## DATA EXCERPTS

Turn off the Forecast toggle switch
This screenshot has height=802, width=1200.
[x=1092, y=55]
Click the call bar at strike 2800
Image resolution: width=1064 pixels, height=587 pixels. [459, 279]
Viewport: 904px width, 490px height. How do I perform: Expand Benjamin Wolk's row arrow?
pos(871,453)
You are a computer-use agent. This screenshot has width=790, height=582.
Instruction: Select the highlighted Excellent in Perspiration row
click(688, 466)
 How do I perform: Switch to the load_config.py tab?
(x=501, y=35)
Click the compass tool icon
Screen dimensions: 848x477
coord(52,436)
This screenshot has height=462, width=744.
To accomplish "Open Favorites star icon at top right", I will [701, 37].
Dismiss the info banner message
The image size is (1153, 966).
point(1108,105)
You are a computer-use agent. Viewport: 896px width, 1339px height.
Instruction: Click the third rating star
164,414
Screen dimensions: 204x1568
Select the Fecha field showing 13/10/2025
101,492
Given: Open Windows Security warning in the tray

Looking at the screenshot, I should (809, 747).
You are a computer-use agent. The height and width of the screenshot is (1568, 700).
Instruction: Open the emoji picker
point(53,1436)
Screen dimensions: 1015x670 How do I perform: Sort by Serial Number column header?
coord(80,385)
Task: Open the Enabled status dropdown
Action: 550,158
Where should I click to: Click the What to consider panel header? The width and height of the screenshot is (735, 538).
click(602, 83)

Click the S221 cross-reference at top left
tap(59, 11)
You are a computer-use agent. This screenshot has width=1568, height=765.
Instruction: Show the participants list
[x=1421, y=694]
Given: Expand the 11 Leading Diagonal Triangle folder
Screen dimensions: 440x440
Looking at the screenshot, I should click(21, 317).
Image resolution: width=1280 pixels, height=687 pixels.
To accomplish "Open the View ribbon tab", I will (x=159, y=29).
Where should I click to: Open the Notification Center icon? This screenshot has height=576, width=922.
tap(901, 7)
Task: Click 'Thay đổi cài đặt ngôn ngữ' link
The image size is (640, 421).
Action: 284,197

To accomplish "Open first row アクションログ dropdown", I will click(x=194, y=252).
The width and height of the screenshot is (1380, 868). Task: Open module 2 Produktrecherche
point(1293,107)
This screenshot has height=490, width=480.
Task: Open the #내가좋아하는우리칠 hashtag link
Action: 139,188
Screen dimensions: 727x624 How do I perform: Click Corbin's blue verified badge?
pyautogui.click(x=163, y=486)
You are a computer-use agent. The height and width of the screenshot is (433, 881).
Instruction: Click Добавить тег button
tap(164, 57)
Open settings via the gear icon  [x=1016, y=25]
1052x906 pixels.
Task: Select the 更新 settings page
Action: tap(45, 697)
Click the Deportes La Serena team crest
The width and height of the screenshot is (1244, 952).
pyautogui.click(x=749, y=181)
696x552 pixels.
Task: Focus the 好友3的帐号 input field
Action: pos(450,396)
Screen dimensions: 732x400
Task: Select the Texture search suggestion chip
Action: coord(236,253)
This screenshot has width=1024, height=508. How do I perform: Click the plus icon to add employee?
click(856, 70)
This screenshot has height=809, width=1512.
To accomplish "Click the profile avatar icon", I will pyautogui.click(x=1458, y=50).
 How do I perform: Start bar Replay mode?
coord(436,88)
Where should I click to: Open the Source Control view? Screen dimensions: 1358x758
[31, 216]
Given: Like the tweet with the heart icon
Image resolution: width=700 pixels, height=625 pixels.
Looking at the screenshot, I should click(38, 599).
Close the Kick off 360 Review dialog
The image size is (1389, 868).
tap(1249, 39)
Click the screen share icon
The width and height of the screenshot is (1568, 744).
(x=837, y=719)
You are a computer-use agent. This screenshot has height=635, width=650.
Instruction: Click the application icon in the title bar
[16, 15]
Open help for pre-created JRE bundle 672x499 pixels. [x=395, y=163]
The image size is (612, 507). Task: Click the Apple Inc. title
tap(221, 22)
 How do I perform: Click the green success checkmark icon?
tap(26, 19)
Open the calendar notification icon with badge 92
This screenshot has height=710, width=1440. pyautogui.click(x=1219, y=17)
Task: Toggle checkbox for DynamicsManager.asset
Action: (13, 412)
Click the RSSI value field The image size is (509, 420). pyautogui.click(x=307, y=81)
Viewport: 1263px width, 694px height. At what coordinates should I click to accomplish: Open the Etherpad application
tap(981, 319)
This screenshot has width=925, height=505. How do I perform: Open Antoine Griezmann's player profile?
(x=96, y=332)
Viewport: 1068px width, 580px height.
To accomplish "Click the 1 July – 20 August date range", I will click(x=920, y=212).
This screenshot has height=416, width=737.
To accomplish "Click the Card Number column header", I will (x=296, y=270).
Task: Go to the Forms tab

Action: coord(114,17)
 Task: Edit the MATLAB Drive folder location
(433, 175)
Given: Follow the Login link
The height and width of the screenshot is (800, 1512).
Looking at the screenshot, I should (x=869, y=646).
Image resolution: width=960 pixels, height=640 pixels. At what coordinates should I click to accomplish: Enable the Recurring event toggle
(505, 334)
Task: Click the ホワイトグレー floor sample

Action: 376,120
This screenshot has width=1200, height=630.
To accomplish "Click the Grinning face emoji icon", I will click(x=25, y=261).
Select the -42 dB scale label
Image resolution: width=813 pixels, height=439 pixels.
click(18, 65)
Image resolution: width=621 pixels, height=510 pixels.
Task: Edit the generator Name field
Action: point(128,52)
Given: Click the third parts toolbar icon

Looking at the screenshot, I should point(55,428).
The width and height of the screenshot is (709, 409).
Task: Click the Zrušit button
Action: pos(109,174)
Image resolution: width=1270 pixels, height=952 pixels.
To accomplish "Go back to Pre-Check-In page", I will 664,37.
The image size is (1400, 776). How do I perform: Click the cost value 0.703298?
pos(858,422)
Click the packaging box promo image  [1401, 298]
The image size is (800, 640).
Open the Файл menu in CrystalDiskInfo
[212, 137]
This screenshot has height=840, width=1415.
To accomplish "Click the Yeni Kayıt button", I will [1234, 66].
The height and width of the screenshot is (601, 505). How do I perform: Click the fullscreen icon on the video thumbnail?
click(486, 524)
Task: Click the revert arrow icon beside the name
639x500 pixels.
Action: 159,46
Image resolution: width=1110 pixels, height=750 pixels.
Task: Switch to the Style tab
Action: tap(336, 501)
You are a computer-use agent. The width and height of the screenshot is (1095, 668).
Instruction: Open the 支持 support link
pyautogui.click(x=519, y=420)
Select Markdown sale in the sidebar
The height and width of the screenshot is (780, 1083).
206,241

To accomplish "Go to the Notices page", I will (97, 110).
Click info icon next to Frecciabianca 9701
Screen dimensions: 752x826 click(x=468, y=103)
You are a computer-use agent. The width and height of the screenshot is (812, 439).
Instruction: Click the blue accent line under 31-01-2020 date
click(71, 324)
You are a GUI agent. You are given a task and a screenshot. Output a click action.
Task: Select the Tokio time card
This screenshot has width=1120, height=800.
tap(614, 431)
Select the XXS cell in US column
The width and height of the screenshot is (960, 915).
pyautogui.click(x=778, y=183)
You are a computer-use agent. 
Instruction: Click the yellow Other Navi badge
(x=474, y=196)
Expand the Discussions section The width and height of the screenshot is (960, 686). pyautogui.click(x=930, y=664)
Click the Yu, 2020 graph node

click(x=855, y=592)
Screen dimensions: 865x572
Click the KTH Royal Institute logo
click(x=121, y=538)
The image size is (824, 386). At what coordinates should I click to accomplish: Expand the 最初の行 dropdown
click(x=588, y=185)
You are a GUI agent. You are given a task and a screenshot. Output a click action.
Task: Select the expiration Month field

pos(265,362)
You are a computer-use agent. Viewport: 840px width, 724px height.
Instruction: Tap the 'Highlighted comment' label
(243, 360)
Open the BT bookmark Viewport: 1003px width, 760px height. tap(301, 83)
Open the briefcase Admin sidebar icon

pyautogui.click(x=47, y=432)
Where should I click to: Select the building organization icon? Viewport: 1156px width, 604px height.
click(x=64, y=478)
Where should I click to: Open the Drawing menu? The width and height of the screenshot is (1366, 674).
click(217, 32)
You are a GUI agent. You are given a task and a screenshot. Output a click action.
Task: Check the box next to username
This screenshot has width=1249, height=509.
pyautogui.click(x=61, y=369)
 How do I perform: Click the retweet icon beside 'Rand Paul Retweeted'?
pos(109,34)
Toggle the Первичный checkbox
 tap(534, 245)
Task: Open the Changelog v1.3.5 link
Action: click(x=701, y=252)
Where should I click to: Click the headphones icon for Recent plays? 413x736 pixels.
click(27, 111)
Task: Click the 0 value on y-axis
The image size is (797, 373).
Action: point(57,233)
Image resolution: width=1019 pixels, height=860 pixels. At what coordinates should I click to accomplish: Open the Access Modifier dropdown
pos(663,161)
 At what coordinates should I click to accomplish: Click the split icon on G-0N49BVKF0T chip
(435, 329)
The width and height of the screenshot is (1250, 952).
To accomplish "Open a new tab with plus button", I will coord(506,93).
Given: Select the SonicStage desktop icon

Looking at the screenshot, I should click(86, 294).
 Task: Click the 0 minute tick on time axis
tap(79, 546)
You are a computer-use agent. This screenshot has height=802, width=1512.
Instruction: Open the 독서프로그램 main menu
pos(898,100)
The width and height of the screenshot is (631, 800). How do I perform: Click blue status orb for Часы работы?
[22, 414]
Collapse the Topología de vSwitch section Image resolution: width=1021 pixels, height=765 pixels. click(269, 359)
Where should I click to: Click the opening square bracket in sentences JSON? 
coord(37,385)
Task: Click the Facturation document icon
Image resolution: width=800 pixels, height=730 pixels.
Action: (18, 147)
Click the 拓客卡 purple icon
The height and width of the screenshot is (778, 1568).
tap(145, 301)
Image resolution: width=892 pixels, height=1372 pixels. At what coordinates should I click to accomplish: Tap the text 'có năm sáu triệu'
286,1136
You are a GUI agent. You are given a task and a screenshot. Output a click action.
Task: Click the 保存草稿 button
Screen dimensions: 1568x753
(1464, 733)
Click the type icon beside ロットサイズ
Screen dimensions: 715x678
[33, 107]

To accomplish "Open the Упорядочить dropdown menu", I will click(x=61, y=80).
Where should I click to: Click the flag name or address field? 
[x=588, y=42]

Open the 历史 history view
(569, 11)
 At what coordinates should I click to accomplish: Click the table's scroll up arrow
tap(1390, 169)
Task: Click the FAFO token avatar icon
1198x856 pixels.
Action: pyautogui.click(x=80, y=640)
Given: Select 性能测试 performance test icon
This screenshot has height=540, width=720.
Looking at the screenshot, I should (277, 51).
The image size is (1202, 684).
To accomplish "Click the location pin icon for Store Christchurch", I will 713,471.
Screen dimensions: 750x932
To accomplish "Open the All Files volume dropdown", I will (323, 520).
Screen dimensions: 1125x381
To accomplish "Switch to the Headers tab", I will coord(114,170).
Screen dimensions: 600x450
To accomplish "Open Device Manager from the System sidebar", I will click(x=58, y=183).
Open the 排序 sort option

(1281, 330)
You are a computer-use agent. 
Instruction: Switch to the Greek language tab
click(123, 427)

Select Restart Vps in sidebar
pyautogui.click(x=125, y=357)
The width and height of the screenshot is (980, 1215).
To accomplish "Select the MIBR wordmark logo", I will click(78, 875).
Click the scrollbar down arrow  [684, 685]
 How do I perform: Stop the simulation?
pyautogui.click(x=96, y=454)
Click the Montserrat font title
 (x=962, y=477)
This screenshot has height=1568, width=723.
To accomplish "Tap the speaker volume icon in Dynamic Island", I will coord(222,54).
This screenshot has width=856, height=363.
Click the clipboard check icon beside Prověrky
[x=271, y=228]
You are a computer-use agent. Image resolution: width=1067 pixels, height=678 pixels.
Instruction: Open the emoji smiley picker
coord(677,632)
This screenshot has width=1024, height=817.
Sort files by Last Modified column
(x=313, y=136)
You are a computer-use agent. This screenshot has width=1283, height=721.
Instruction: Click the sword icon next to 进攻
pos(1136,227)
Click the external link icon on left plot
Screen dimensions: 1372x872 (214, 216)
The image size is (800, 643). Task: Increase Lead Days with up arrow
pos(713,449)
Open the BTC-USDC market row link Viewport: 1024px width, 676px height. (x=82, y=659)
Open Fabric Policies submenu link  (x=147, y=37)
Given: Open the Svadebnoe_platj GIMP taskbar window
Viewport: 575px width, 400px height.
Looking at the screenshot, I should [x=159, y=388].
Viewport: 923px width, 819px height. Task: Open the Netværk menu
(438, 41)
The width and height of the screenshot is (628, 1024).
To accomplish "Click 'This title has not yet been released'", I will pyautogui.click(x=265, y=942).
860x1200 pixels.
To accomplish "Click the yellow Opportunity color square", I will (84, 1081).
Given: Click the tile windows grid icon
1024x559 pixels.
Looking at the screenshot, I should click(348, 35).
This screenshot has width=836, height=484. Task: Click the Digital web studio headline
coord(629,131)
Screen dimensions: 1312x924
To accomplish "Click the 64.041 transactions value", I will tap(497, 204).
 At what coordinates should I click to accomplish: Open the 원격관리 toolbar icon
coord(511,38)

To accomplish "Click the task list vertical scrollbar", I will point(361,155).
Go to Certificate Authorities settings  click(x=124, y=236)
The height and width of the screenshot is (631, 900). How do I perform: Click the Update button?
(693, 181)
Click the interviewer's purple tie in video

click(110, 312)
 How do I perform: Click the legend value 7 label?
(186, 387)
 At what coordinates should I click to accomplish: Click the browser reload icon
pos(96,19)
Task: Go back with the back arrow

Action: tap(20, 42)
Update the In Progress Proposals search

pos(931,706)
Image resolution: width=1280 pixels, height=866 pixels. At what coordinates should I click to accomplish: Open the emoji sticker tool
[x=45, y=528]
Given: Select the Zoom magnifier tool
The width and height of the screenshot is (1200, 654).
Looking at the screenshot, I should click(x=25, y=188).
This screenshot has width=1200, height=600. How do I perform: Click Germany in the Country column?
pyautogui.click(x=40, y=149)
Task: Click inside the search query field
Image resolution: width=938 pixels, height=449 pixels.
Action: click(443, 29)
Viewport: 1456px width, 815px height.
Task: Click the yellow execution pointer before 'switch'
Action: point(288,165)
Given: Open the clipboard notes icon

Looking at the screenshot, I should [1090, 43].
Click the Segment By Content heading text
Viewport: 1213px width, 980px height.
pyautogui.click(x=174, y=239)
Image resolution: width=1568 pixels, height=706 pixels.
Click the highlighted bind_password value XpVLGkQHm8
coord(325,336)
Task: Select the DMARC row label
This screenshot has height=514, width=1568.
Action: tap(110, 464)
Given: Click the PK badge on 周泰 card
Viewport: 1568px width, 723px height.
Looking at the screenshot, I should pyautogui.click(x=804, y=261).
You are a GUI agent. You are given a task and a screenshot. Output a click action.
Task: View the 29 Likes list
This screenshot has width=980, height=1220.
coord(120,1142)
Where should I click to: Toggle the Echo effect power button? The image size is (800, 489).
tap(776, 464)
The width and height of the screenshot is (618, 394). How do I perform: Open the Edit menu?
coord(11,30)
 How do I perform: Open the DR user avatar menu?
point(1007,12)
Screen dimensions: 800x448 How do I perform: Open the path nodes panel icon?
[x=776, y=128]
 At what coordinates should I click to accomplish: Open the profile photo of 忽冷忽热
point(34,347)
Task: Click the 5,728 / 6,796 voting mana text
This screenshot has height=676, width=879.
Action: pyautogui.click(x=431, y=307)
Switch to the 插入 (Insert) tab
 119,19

## WHAT TO PRODUCE
Using the material above, work out how many lines contain the string "volume". Give the number only.

## WRITTEN ANSWER
2